■ WHAT TO DO
Reproduce the records word for word, from their first line through the line containing "y-tick-label: -90 is", and leave the pictures out of your copy.

Segment Start: DATA TO PROCESS

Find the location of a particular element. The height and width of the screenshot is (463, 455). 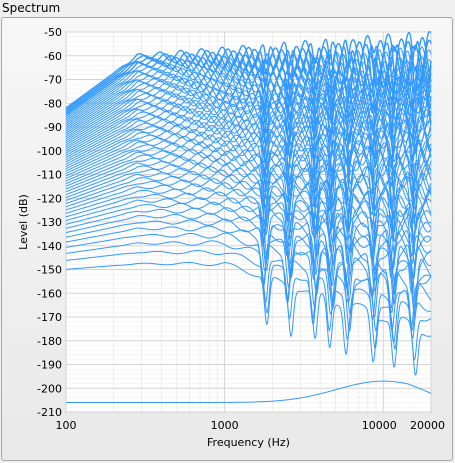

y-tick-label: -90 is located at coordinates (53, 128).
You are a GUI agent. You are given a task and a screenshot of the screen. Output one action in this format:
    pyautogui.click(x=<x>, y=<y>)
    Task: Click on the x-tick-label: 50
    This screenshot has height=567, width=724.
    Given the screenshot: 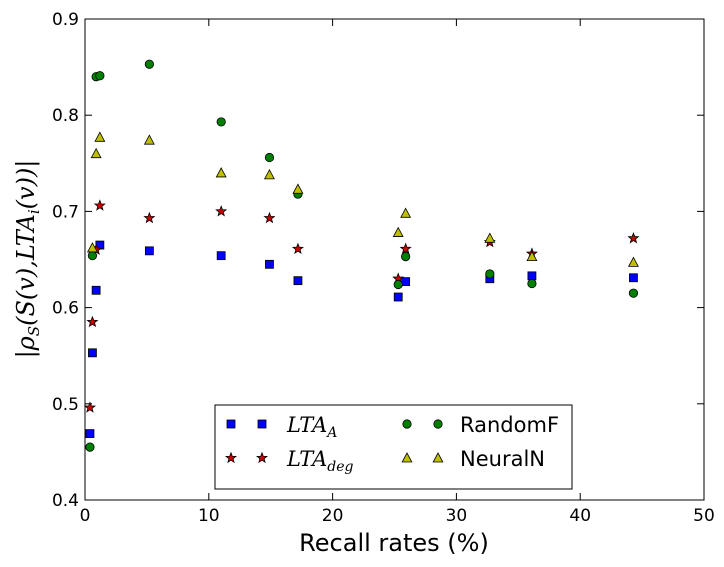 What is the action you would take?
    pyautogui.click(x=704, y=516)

Segment End: DATA TO PROCESS

■ EXERCISE RESPONSE
Find the location of a particular element. The height and width of the screenshot is (463, 455). 

y-tick-label: -90 is located at coordinates (53, 128).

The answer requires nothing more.